In the second stage, you could say that some point in your life you are on the mountaintop with Jesus, and like the disciples, at some point, you suddenly realize that you are in the presence of Christ and that God is speaking to you. I think we are all like the disciples, sound asleep, sleep-walking through life, half asleep and we don’t even know it, but at some point, there comes a moment in life, when we wake up to Reality and recognize the presence of the Christ and we see the glory of God around us. It’s not that we’re transfigured, but that we wake up to reality and witness the transfigured Christ. We recognize Christ, and the presence of saints and prophets, like Moses and Elijah, talking about “his exodus,” his going to the cross to free humanity from slavery to sin and violence and death, and like Peter and the disciples, we want to stay in that comfortable place with God and build tents on the mountaintop and remain far above the problems of the world. On the mountain, God says to us, “This is my beloved, listen to him,” and we learn to listen to Jesus, to let him be our guide, to do what he tells us, and if we listen to Jesus, we hear some simple, beautiful words: “I love you, I am with you, I want you to follow me and love one another, serve one another, forgive one another, and be at peace with one another.”

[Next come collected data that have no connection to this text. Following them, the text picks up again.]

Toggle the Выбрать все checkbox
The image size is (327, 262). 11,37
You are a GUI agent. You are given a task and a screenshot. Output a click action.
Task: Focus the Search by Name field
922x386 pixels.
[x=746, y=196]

The Gospel could have ended there, with the disciples on the mountain in the presence of the Transfigured Christ. In many ways, we all wish we could stay in that safe, peaceful place with Christ, but instead, he goes down the mountain, and at some point, in the third stage, we too need to leave that comfortable mountaintop experience and walk down the mountain with Jesus to face the cruel world of violence and walk the road to Jerusalem and confront systemic injustice and take up the cross and risk being arrested, jailed, and killed and follow Jesus on the path of suffering, compassionate love, giving our lives for others. We don’t want to go with Jesus to the cross, we don’t want to carry the cross, we don’t want to suffer, but that is what we are called to do, to follow Jesus down the mountain. Each one of us has to confront the horrific injustice and institutionalized violence of our nation and our world. We have to walk to our own modern-day Jerusalems, denounce our government’s warmaking, and accept the consequences of our active nonviolence.

So I invite you to see where you are in this story. Do you find these days that you are climbing the mountain of God, or are you sound asleep on the mountaintop, or are you seeing the glory of God around you or are you listening attentively to Jesus, or are you going down the mountain with Jesus to the cross, confronting our country’s horrific wars and injustice, following Jesus on the path of nonviolent, suffering love?

The good news is that as we come to the altar, like the disciples, we will wake up and realize that we are in the presence of Christ in the bread and the cup, and we will hear the voice of God tell us to listen to Jesus, so we can go forth from here, down the mountain with Jesus, as his disciples, on the way--to the cross.